# Required work:
Output only the lines that run from the line holding "This screenshot has width=980, height=327." to the end of the entries, both ends included, and skip the pictures.
:: Exercise inputs
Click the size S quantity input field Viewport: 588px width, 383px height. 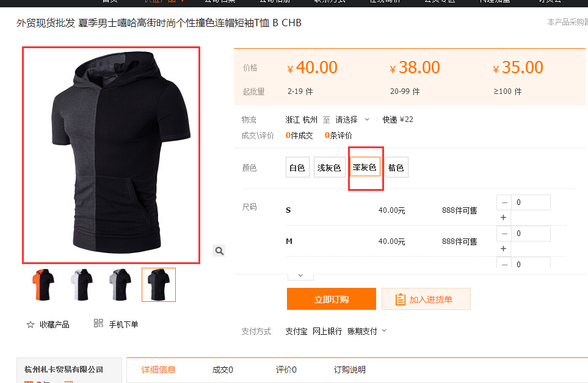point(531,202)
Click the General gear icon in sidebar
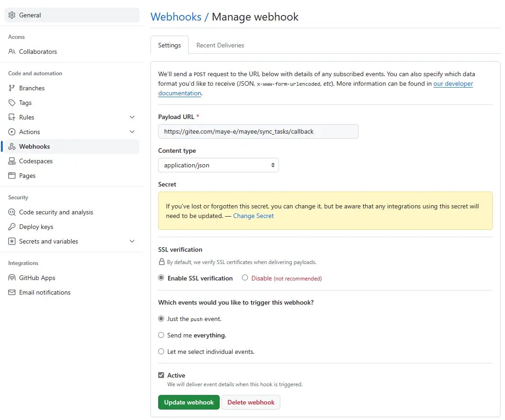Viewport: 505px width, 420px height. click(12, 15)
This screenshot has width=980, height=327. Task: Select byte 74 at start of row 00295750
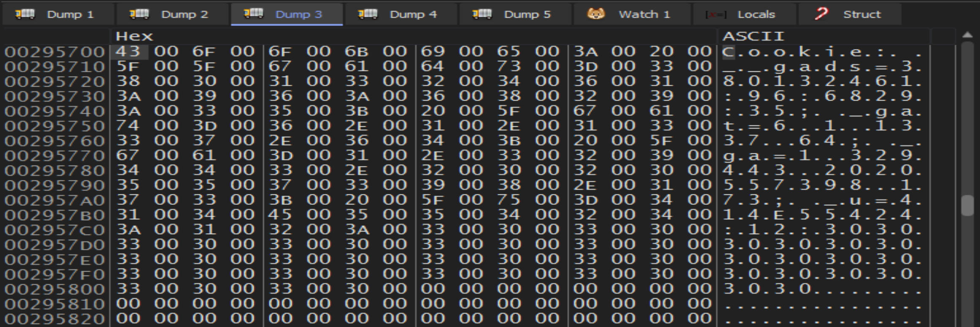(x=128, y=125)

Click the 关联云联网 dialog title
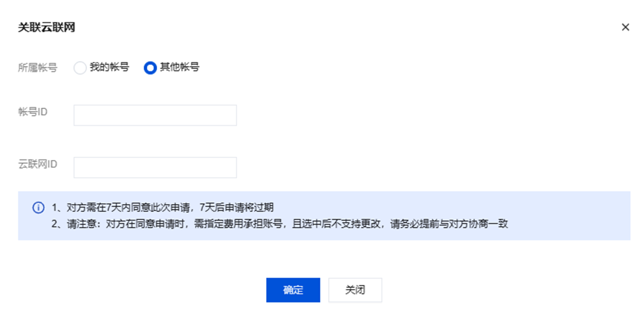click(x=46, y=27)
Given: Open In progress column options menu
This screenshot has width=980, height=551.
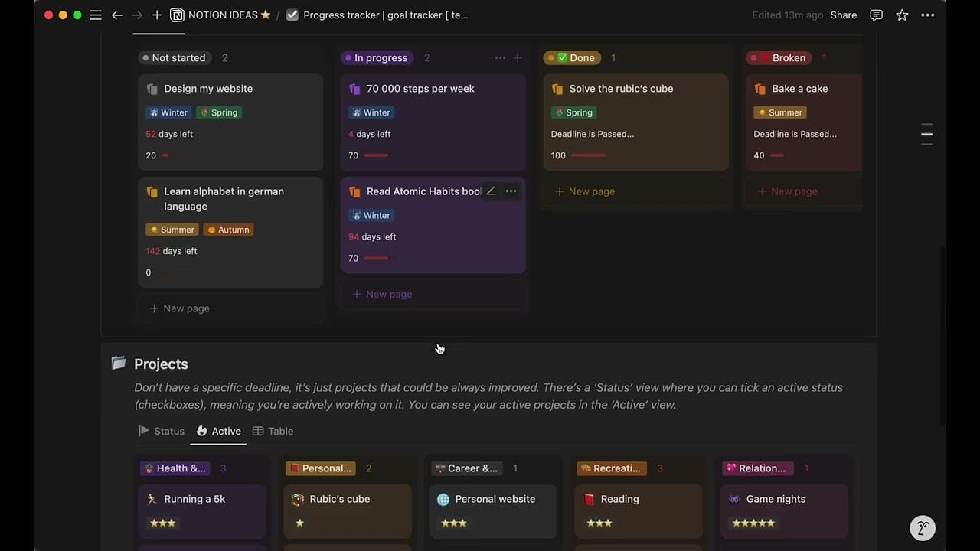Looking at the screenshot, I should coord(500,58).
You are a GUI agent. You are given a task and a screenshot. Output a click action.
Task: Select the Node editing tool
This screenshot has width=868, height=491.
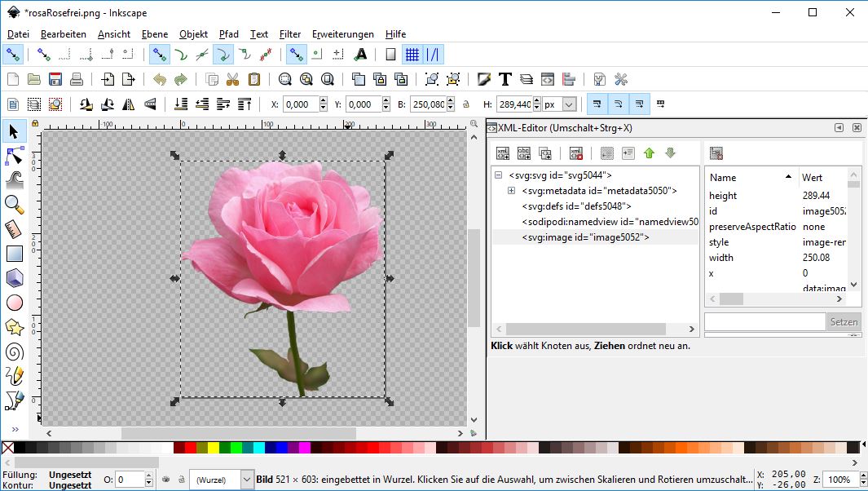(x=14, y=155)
::::
# Answer box:
This screenshot has width=980, height=327. Task: Select byte 74 at start of row 00295750
(x=128, y=125)

Click the 关联云联网 dialog title
click(x=46, y=27)
Given: Open In progress column options menu
This screenshot has width=980, height=551.
Looking at the screenshot, I should coord(500,58).
You are a GUI agent. You are given a task and a screenshot. Output a click action.
Task: Select the Node editing tool
This screenshot has width=868, height=491.
(x=14, y=155)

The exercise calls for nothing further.